▸ **About this task**
Find the line that contains "Select the 30000 quantity cell" in the entries below. Write out that line and all that follow it, unchanged and alone.

▸ **Exercise inputs**
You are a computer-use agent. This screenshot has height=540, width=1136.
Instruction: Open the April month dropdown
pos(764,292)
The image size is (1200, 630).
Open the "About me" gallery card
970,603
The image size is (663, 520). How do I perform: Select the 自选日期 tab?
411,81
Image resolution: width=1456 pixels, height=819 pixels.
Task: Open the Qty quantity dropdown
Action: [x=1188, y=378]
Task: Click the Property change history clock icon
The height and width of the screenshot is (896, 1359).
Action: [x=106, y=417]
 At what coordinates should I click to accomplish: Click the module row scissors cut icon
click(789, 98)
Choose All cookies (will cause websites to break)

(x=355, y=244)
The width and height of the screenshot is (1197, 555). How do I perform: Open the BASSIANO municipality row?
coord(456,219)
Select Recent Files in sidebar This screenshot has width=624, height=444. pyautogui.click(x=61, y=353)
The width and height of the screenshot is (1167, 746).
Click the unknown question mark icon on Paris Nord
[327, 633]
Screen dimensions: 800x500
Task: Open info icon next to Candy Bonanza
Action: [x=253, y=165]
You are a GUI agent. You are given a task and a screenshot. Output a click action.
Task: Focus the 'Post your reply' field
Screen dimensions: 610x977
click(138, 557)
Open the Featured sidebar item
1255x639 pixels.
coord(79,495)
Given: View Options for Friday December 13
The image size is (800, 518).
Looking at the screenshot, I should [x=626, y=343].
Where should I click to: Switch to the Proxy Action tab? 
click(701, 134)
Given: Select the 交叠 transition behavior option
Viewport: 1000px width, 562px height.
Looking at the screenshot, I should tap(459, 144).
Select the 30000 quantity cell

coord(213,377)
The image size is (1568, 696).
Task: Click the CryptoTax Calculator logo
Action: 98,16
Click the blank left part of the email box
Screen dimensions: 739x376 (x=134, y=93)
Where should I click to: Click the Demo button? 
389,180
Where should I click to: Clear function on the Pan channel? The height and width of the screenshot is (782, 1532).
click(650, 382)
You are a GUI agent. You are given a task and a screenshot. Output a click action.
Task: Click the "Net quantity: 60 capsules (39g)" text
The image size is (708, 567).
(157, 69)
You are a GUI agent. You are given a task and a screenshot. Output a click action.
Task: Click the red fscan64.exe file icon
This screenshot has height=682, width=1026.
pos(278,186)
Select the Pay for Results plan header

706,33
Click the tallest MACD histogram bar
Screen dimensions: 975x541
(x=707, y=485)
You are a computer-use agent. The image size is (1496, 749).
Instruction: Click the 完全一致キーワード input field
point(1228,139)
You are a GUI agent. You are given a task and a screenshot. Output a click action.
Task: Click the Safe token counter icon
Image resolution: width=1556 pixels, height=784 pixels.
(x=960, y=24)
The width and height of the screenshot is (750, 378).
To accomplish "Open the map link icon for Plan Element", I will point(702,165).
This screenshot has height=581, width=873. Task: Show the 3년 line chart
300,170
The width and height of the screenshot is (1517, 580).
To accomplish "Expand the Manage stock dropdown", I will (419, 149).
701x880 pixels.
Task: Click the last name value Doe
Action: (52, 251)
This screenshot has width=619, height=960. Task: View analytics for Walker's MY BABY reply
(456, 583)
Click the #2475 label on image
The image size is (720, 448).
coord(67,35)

▸ **Expected answer**
Select the 30000 quantity cell

coord(213,377)
The image size is (1568, 696).
Task: Click the CryptoTax Calculator logo
Action: 98,16
Click the blank left part of the email box
Screen dimensions: 739x376 (x=134, y=93)
Where should I click to: Click the Demo button? 
389,180
Where should I click to: Clear function on the Pan channel? The height and width of the screenshot is (782, 1532).
click(650, 382)
You are a GUI agent. You are given a task and a screenshot. Output a click action.
Task: Click the "Net quantity: 60 capsules (39g)" text
The image size is (708, 567).
(157, 69)
You are a GUI agent. You are given a task and a screenshot. Output a click action.
Task: Click the red fscan64.exe file icon
This screenshot has height=682, width=1026.
pos(278,186)
Select the Pay for Results plan header

706,33
Click the tallest MACD histogram bar
Screen dimensions: 975x541
(x=707, y=485)
You are a computer-use agent. The image size is (1496, 749).
Instruction: Click the 完全一致キーワード input field
point(1228,139)
You are a GUI agent. You are given a task and a screenshot. Output a click action.
Task: Click the Safe token counter icon
Image resolution: width=1556 pixels, height=784 pixels.
(x=960, y=24)
The width and height of the screenshot is (750, 378).
To accomplish "Open the map link icon for Plan Element", I will point(702,165).
This screenshot has height=581, width=873. Task: Show the 3년 line chart
300,170
The width and height of the screenshot is (1517, 580).
To accomplish "Expand the Manage stock dropdown", I will (419, 149).
701x880 pixels.
Task: Click the last name value Doe
Action: (52, 251)
This screenshot has width=619, height=960. Task: View analytics for Walker's MY BABY reply
(456, 583)
Click the #2475 label on image
The image size is (720, 448).
coord(67,35)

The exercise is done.